── LISTE DES DONNÉES ──

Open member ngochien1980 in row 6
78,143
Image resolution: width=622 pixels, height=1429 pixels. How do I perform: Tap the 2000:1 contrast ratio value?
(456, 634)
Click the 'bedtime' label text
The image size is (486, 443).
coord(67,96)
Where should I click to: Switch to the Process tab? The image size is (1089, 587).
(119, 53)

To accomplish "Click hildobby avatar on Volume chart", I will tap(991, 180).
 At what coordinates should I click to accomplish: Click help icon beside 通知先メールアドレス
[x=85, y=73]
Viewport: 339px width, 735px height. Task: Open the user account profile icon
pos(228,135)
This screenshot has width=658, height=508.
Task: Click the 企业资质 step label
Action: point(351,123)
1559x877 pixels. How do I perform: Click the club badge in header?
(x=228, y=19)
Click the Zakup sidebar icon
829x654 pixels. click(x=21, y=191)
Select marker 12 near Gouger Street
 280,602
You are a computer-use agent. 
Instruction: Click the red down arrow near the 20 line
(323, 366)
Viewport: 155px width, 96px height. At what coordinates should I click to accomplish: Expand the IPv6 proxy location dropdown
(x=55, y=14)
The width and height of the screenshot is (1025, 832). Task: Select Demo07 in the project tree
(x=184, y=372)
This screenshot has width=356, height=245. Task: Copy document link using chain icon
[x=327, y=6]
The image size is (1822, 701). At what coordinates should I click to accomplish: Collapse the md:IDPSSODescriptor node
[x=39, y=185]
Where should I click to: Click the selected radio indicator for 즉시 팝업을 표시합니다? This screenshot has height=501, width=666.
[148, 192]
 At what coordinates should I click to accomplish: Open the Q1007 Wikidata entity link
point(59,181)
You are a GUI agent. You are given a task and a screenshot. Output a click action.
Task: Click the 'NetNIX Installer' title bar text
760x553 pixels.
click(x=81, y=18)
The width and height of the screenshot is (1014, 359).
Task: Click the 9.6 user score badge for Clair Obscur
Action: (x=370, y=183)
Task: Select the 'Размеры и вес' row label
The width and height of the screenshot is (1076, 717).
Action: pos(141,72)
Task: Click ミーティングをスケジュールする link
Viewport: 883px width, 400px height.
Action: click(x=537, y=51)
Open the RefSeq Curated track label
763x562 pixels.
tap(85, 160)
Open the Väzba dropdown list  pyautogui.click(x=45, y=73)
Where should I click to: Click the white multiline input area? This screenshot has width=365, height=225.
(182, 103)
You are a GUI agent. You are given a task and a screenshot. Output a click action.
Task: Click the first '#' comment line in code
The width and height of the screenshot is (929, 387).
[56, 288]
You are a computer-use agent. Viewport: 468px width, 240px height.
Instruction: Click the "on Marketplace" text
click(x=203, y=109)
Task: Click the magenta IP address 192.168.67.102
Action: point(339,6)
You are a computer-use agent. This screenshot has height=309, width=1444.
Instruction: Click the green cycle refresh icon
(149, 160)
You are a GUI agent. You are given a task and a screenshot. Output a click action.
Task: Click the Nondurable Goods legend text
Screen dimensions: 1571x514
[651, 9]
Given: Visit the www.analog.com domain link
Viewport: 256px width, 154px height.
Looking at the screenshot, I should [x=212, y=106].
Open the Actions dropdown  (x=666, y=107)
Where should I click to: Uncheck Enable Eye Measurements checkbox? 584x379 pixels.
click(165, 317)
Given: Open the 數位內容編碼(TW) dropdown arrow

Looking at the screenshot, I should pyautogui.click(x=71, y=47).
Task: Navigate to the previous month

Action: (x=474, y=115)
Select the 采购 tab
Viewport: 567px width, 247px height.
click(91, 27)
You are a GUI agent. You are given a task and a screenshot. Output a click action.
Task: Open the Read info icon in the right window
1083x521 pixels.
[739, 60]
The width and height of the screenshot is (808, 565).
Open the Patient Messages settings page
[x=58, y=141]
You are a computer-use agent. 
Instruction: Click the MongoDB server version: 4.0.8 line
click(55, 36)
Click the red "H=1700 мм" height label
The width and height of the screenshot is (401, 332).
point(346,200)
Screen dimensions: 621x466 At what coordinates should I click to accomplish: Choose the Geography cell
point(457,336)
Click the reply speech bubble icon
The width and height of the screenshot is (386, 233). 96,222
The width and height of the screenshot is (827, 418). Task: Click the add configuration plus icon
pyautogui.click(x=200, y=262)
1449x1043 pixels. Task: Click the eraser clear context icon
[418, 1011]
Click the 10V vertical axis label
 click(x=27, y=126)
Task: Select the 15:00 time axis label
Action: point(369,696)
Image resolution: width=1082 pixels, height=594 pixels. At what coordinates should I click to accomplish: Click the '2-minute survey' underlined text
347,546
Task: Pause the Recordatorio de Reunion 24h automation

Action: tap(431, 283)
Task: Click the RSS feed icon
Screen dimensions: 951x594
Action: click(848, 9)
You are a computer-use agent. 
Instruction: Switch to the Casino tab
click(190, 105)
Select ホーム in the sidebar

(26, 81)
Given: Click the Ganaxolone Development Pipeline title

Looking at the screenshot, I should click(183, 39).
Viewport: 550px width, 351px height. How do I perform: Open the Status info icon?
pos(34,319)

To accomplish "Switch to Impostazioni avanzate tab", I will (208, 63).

───

DÉTAILS DE L'EXERCICE => Recopiez à l'identique chacune des entrées ci-dessus, de la première à la dernière, sans rien modifier.

CORRIGÉ =>
Open member ngochien1980 in row 6
78,143
Image resolution: width=622 pixels, height=1429 pixels. How do I perform: Tap the 2000:1 contrast ratio value?
(456, 634)
Click the 'bedtime' label text
The image size is (486, 443).
coord(67,96)
Where should I click to: Switch to the Process tab? The image size is (1089, 587).
(119, 53)

To accomplish "Click hildobby avatar on Volume chart", I will tap(991, 180).
 At what coordinates should I click to accomplish: Click help icon beside 通知先メールアドレス
[x=85, y=73]
Viewport: 339px width, 735px height. Task: Open the user account profile icon
pos(228,135)
This screenshot has width=658, height=508.
Task: Click the 企业资质 step label
Action: point(351,123)
1559x877 pixels. How do I perform: Click the club badge in header?
(x=228, y=19)
Click the Zakup sidebar icon
829x654 pixels. click(x=21, y=191)
Select marker 12 near Gouger Street
 280,602
You are a computer-use agent. 
Instruction: Click the red down arrow near the 20 line
(323, 366)
Viewport: 155px width, 96px height. At what coordinates should I click to accomplish: Expand the IPv6 proxy location dropdown
(x=55, y=14)
The width and height of the screenshot is (1025, 832). Task: Select Demo07 in the project tree
(x=184, y=372)
This screenshot has width=356, height=245. Task: Copy document link using chain icon
[x=327, y=6]
The image size is (1822, 701). At what coordinates should I click to accomplish: Collapse the md:IDPSSODescriptor node
[x=39, y=185]
Where should I click to: Click the selected radio indicator for 즉시 팝업을 표시합니다? This screenshot has height=501, width=666.
[148, 192]
 At what coordinates should I click to accomplish: Open the Q1007 Wikidata entity link
point(59,181)
You are a GUI agent. You are given a task and a screenshot. Output a click action.
Task: Click the 'NetNIX Installer' title bar text
760x553 pixels.
click(x=81, y=18)
The width and height of the screenshot is (1014, 359).
Task: Click the 9.6 user score badge for Clair Obscur
Action: (x=370, y=183)
Task: Select the 'Размеры и вес' row label
The width and height of the screenshot is (1076, 717).
Action: pos(141,72)
Task: Click ミーティングをスケジュールする link
Viewport: 883px width, 400px height.
Action: click(x=537, y=51)
Open the RefSeq Curated track label
763x562 pixels.
tap(85, 160)
Open the Väzba dropdown list  pyautogui.click(x=45, y=73)
Where should I click to: Click the white multiline input area? This screenshot has width=365, height=225.
(182, 103)
You are a GUI agent. You are given a task and a screenshot. Output a click action.
Task: Click the first '#' comment line in code
The width and height of the screenshot is (929, 387).
[56, 288]
You are a computer-use agent. Viewport: 468px width, 240px height.
Instruction: Click the "on Marketplace" text
click(x=203, y=109)
Task: Click the magenta IP address 192.168.67.102
Action: point(339,6)
You are a computer-use agent. This screenshot has height=309, width=1444.
Instruction: Click the green cycle refresh icon
(149, 160)
You are a GUI agent. You are given a task and a screenshot. Output a click action.
Task: Click the Nondurable Goods legend text
Screen dimensions: 1571x514
[651, 9]
Given: Visit the www.analog.com domain link
Viewport: 256px width, 154px height.
Looking at the screenshot, I should [x=212, y=106].
Open the Actions dropdown  (x=666, y=107)
Where should I click to: Uncheck Enable Eye Measurements checkbox? 584x379 pixels.
click(165, 317)
Given: Open the 數位內容編碼(TW) dropdown arrow

Looking at the screenshot, I should pyautogui.click(x=71, y=47).
Task: Navigate to the previous month

Action: (x=474, y=115)
Select the 采购 tab
Viewport: 567px width, 247px height.
click(91, 27)
You are a GUI agent. You are given a task and a screenshot. Output a click action.
Task: Open the Read info icon in the right window
1083x521 pixels.
[739, 60]
The width and height of the screenshot is (808, 565).
Open the Patient Messages settings page
[x=58, y=141]
You are a computer-use agent. 
Instruction: Click the MongoDB server version: 4.0.8 line
click(55, 36)
Click the red "H=1700 мм" height label
The width and height of the screenshot is (401, 332).
point(346,200)
Screen dimensions: 621x466 At what coordinates should I click to accomplish: Choose the Geography cell
point(457,336)
Click the reply speech bubble icon
The width and height of the screenshot is (386, 233). 96,222
The width and height of the screenshot is (827, 418). Task: Click the add configuration plus icon
pyautogui.click(x=200, y=262)
1449x1043 pixels. Task: Click the eraser clear context icon
[418, 1011]
Click the 10V vertical axis label
 click(x=27, y=126)
Task: Select the 15:00 time axis label
Action: point(369,696)
Image resolution: width=1082 pixels, height=594 pixels. At what coordinates should I click to accomplish: Click the '2-minute survey' underlined text
347,546
Task: Pause the Recordatorio de Reunion 24h automation

Action: tap(431, 283)
Task: Click the RSS feed icon
Screen dimensions: 951x594
Action: click(848, 9)
You are a computer-use agent. 
Instruction: Switch to the Casino tab
click(190, 105)
Select ホーム in the sidebar

(26, 81)
Given: Click the Ganaxolone Development Pipeline title

Looking at the screenshot, I should click(183, 39).
Viewport: 550px width, 351px height. How do I perform: Open the Status info icon?
pos(34,319)

To accomplish "Switch to Impostazioni avanzate tab", I will (208, 63).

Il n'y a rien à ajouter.